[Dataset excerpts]

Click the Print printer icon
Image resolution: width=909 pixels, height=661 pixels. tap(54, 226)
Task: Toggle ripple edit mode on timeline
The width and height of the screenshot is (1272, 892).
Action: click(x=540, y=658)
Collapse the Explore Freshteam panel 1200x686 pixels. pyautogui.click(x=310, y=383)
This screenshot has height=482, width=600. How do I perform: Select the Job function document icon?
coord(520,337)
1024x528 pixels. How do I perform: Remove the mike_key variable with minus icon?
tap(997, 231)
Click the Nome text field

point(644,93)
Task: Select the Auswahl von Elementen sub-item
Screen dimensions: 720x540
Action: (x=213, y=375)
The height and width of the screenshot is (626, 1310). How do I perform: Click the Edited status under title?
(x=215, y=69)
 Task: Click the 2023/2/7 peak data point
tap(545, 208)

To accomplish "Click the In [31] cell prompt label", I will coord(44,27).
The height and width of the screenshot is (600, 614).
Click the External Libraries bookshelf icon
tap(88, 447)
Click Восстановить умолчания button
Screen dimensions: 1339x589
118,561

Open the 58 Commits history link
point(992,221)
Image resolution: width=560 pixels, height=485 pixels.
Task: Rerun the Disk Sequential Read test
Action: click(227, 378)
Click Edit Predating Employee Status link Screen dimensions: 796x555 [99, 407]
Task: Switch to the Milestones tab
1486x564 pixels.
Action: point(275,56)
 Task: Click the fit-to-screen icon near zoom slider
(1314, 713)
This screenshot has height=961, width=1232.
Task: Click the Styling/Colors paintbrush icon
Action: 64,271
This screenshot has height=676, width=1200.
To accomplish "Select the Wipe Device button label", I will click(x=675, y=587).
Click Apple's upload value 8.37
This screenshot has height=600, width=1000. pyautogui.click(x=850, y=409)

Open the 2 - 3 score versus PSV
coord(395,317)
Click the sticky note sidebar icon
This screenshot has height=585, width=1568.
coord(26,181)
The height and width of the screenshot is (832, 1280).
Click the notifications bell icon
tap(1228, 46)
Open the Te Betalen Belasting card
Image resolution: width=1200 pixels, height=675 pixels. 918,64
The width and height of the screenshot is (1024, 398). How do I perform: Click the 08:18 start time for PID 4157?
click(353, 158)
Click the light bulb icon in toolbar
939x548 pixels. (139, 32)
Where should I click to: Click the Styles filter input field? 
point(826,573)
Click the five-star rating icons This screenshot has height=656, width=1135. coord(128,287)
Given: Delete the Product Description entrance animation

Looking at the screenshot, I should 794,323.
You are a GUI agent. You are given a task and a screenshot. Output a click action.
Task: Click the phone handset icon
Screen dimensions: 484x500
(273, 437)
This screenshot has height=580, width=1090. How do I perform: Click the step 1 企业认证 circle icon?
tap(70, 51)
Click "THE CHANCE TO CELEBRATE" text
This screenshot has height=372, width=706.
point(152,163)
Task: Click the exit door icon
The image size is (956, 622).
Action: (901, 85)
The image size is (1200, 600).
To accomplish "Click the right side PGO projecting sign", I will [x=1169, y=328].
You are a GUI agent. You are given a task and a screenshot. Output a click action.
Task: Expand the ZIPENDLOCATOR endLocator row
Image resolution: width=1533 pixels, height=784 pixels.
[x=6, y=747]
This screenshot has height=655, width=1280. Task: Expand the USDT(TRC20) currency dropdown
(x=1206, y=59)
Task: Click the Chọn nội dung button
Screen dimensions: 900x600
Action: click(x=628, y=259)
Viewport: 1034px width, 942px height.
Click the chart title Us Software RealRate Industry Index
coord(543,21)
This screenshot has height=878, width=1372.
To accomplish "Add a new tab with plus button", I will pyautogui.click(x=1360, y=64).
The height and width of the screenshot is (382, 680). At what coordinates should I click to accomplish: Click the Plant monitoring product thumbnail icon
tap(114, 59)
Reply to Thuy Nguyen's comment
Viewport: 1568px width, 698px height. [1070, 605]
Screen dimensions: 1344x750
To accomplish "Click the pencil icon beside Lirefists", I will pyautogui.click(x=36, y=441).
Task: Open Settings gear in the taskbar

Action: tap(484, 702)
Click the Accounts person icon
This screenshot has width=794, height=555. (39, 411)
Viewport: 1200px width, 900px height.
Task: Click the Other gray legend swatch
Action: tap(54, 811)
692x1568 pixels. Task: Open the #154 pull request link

Directions for this task:
Pick out, from the lines above, every one that contains the string "label".

Expected answer:
To accomplish "Click the In [31] cell prompt label", I will coord(44,27).
To accomplish "Select the Wipe Device button label", I will click(x=675, y=587).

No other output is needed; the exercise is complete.